The script here is not unfamiliar. Child abuse is frequently alleged and sometimes proved, especially in small family situations. Child abuse allegations in institutional settings, often on the basis of 'recovered memory' under prompting, fed by psychiatrists and therapists, by counsellors and women's groups, are one of America's growth industries.
The CSD moved against the Nasons. In April 1991 the CSD and police made an unannounced raid on the Nasons' home in search of the alleged cattle prod. They failed to find it, nor did they discover any other cases of gross neglect.
But the Nasons had, by then, begun to realise how overstretched they had become. By the summer, after their reconciliation, they agreed to stop adopting, and - a worse psychological blow - they were compelled to close their school, which had been the focus of their family. The reason seems to have been primarily financial. But without the school, without money, with the state beginning to look in on them and the Sisters community turning against them, the Nasons started 'downsizing' their family; within the year they had managed to place 50 of their children with new adoptive parents or guardians.

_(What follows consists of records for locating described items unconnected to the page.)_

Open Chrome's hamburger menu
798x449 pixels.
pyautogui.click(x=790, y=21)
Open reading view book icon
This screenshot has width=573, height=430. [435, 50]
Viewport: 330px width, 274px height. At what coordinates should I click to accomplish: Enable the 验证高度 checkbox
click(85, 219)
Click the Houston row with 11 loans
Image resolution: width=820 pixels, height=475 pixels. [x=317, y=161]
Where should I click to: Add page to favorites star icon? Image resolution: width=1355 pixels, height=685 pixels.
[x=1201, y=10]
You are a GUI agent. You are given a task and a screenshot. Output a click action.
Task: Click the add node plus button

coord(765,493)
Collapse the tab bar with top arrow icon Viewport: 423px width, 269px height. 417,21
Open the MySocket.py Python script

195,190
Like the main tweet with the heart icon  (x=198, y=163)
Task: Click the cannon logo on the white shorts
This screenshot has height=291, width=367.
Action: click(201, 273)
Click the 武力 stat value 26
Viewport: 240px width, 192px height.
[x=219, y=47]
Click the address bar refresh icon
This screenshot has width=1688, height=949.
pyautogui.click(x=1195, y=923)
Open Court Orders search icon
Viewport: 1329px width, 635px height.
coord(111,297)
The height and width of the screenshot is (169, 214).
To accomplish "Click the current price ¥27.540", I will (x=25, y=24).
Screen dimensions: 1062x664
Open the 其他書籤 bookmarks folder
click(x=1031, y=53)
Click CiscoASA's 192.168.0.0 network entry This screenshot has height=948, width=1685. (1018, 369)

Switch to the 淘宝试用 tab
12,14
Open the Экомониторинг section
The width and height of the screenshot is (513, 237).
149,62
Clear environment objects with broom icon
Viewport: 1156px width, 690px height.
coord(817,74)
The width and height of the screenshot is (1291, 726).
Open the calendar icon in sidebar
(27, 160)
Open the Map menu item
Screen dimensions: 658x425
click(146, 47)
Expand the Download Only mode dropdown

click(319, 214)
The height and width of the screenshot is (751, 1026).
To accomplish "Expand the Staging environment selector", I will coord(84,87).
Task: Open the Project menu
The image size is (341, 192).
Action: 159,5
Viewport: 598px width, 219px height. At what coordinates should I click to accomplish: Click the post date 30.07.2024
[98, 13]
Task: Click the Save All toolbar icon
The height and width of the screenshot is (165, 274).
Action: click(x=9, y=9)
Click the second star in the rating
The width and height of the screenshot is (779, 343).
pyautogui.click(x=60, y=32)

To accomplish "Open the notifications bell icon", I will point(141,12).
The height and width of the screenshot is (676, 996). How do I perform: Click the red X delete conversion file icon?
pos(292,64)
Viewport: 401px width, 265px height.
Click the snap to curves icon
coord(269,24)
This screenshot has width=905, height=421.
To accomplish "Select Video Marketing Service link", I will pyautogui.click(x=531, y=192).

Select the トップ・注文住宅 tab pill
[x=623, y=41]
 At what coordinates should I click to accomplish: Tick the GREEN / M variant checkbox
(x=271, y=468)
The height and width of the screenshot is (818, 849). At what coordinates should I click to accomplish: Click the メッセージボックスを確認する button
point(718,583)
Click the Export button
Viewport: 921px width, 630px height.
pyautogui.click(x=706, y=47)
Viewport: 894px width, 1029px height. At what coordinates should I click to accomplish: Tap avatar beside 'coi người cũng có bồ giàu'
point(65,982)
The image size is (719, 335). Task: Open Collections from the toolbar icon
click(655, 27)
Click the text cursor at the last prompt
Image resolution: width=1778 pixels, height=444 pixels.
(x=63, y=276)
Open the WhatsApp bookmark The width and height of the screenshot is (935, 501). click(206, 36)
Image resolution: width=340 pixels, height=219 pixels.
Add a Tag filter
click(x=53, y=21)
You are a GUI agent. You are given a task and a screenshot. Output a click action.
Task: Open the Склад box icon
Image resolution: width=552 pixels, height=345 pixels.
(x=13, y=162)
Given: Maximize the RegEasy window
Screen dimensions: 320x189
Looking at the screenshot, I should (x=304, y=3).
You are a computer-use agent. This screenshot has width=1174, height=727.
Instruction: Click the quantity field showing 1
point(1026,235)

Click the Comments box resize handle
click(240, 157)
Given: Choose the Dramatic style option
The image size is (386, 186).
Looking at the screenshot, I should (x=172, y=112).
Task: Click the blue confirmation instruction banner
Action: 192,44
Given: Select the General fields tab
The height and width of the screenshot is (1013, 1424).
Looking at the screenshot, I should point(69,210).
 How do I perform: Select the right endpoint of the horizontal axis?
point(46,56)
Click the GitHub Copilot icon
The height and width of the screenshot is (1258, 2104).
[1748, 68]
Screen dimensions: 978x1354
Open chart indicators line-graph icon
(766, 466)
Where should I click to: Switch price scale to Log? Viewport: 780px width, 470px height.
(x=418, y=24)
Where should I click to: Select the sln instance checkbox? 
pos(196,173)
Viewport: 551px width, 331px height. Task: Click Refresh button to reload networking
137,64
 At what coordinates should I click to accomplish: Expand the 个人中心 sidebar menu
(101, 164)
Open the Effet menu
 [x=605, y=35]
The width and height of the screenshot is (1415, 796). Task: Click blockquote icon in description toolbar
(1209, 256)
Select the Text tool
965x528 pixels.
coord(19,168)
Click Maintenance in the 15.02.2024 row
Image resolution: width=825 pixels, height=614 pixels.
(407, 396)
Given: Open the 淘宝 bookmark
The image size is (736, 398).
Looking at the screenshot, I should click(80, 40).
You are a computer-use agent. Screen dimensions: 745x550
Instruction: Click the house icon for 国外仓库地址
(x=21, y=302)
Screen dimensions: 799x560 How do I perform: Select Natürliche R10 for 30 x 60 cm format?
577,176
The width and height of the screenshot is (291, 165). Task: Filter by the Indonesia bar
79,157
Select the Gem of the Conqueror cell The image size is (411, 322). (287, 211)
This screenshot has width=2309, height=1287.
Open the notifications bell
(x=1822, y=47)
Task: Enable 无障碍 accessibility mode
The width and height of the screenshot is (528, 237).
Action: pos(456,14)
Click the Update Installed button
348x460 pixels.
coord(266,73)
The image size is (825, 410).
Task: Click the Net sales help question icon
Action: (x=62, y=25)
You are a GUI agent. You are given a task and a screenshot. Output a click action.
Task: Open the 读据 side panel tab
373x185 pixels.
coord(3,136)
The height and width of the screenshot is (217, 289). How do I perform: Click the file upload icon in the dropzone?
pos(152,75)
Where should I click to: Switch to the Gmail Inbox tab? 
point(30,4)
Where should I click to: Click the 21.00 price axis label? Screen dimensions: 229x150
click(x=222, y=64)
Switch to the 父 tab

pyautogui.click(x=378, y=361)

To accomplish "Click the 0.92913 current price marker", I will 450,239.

Weary of battle with the state authorities, the Nasons moved briefly north to Toutle, Washington; not long after, they left for Canada, only to return to Sisters six days later to face a new legal challenge from the state authorities, which in January 1992 took custody of their remaining 12 children. The Nasons offered to give up eight if the court would allow them to keep their biological children; the CSD refused, and after a bitter court battle, in a settlement that remains secret, they were granted custody of the latter.
In November, after months of Grand Jury hearings and two years of investigation by the CSD, they were indicted. As the Nasons proclaim their innocence and persecution by the CSD, the community is evenly split. On the charges of manslaughter, no one is more adamant on the Nasons' behalf than the paediatrician who looked after their family: 'I have watched Diane Nason take care of sick kids for 30 years,' said Dr William Miller, 'and she followed every directive.' One of their daughters, Katie, now at Stanford Medical School, is equally firm: the prosecutors 'will lose if they try to charge my parents with a crime'.
Other Nason children allege CSD persecution: the charges, many of them say, are false accusations made by children sent away when the family temporarily broke up in 1990. 'They've always been out to get us,' said one daughter, while another says: 'Most of these kids were abused before they ever set foot in our house, and now they just want to get their anger out.'
The chief prosecution witness is to be an adopted girl, now in her twenties, who in her own words remembered, with the help of a therapist, events of a decade before which, up to then, had been just 'vague, disturbing images'. This woman also accused her subsequent guardian of sexual abuse, including four counts of 'inappropriate touching', and later a charge of rape. The charges were dropped.
Meanwhile, in Sisters, awaiting a trial that will start next summer and will probably last six months, are two people who set out to do Christian good to children who had suffered everything from severe petrol burns in Vietnam to cerebral palsy, to the unwanted of the world. Only a few in Sisters will still talk to them. No one claims the Nasons were perfect parents, or that discipline for so many children, most of them incapacitated, was not strict; but the lesson would seem to be that in late 20th-century America, charity does not pay.